Dataset: Begin

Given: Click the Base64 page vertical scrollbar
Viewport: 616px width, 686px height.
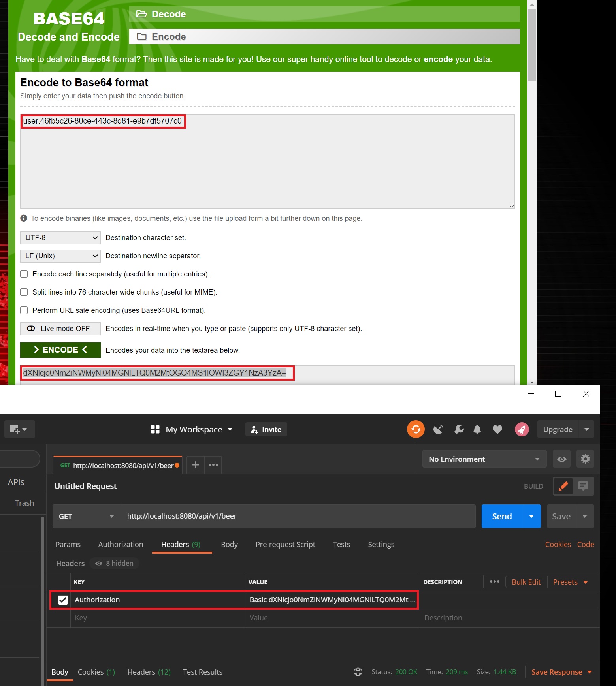Looking at the screenshot, I should pos(532,43).
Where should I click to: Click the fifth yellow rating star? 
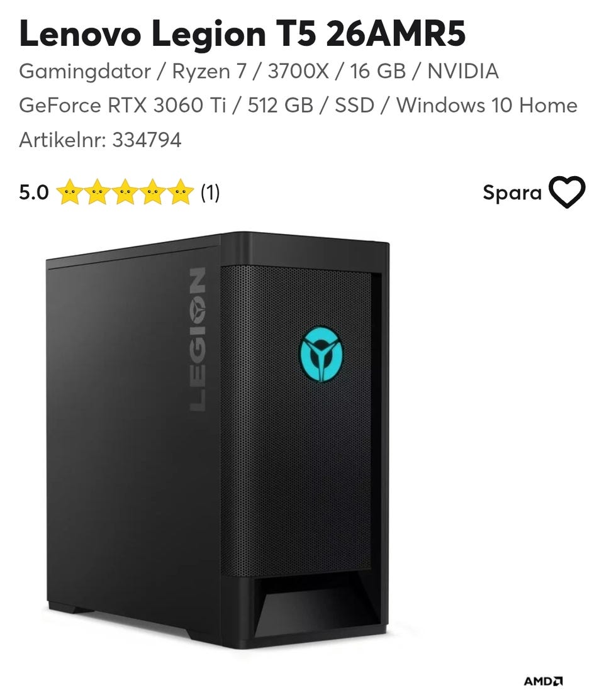[x=181, y=192]
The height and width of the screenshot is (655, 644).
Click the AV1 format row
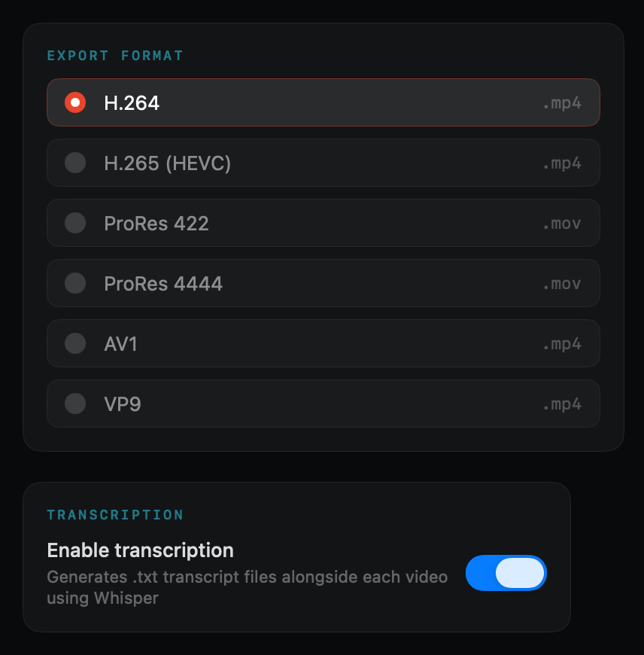click(323, 343)
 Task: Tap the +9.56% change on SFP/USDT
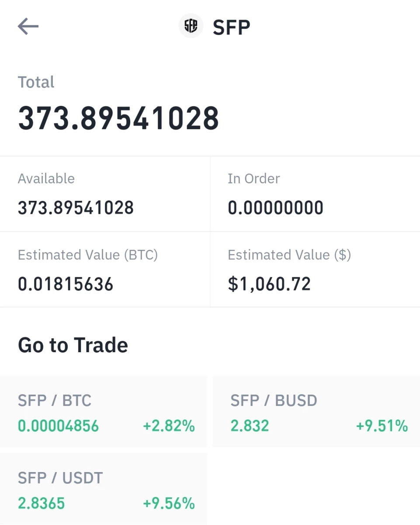click(169, 503)
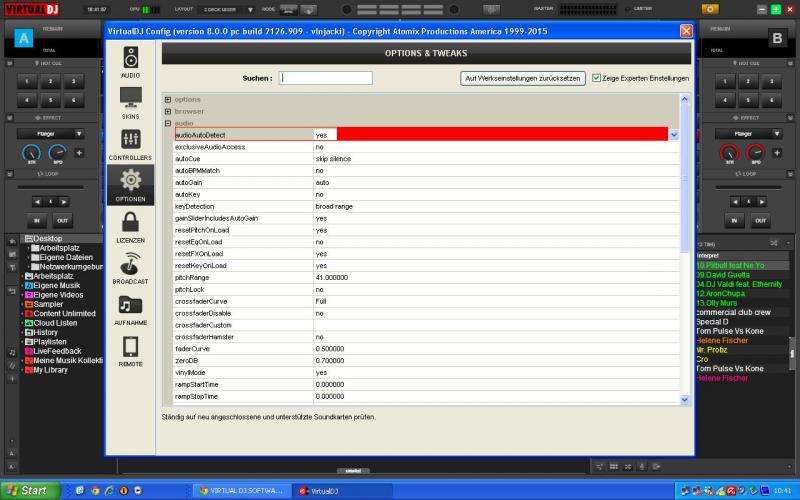Open the audioAutoDetect value dropdown
Screen dimensions: 800x500
673,135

Dataset: End

▸ **Required work**: Copy out the records exactly; the pictures stay behind.

▸ **The answer**:
Given: Click the Base64 page vertical scrollbar
Viewport: 616px width, 686px height.
Looking at the screenshot, I should pos(532,43).
Where should I click to: Click the fifth yellow rating star? 
[x=181, y=192]
The height and width of the screenshot is (655, 644).
Click the AV1 format row
click(323, 343)
 Task: Tap the +9.56% change on SFP/USDT
click(169, 503)
Open the audioAutoDetect value dropdown
Screen dimensions: 800x500
673,135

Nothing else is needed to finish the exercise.